> Directions
For this exercise, please find the lines in the entries that include the word "named" and copy them.

> Data
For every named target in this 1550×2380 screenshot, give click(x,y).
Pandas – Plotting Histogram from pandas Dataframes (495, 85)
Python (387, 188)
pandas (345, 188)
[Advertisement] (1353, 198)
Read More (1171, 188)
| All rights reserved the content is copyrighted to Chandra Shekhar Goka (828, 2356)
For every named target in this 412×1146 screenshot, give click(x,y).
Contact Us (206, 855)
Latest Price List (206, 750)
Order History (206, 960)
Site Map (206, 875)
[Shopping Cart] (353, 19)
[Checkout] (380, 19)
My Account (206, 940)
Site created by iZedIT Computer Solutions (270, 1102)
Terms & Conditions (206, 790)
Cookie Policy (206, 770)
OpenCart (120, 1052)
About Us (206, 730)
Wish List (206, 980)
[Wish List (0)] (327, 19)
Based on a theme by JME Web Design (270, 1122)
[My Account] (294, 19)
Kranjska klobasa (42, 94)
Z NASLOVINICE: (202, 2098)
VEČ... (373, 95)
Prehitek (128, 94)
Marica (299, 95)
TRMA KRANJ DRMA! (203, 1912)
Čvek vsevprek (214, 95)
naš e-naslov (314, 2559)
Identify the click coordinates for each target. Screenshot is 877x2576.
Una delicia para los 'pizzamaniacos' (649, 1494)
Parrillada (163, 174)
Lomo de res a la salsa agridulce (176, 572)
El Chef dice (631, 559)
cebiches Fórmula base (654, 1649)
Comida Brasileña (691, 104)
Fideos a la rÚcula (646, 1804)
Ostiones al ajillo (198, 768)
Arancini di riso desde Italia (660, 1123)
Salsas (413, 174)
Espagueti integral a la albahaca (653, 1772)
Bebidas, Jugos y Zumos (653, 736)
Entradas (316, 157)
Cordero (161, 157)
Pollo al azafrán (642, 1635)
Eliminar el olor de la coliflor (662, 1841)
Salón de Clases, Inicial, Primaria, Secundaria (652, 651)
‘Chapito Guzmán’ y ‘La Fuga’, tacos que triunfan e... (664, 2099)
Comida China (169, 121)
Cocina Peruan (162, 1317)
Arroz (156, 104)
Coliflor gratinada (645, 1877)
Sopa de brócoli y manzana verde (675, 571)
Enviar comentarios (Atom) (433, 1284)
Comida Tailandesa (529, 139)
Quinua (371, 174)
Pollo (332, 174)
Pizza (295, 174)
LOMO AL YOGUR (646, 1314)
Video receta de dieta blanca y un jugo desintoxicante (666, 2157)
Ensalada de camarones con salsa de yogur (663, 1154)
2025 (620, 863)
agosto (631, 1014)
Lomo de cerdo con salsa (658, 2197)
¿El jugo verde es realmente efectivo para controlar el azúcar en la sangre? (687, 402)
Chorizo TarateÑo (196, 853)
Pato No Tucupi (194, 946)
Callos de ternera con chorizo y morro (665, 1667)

> Answer to this exercise
For every named target in this 1550×2380 screenshot, give click(x,y).
For every named target in this 412×1146 screenshot, give click(x,y).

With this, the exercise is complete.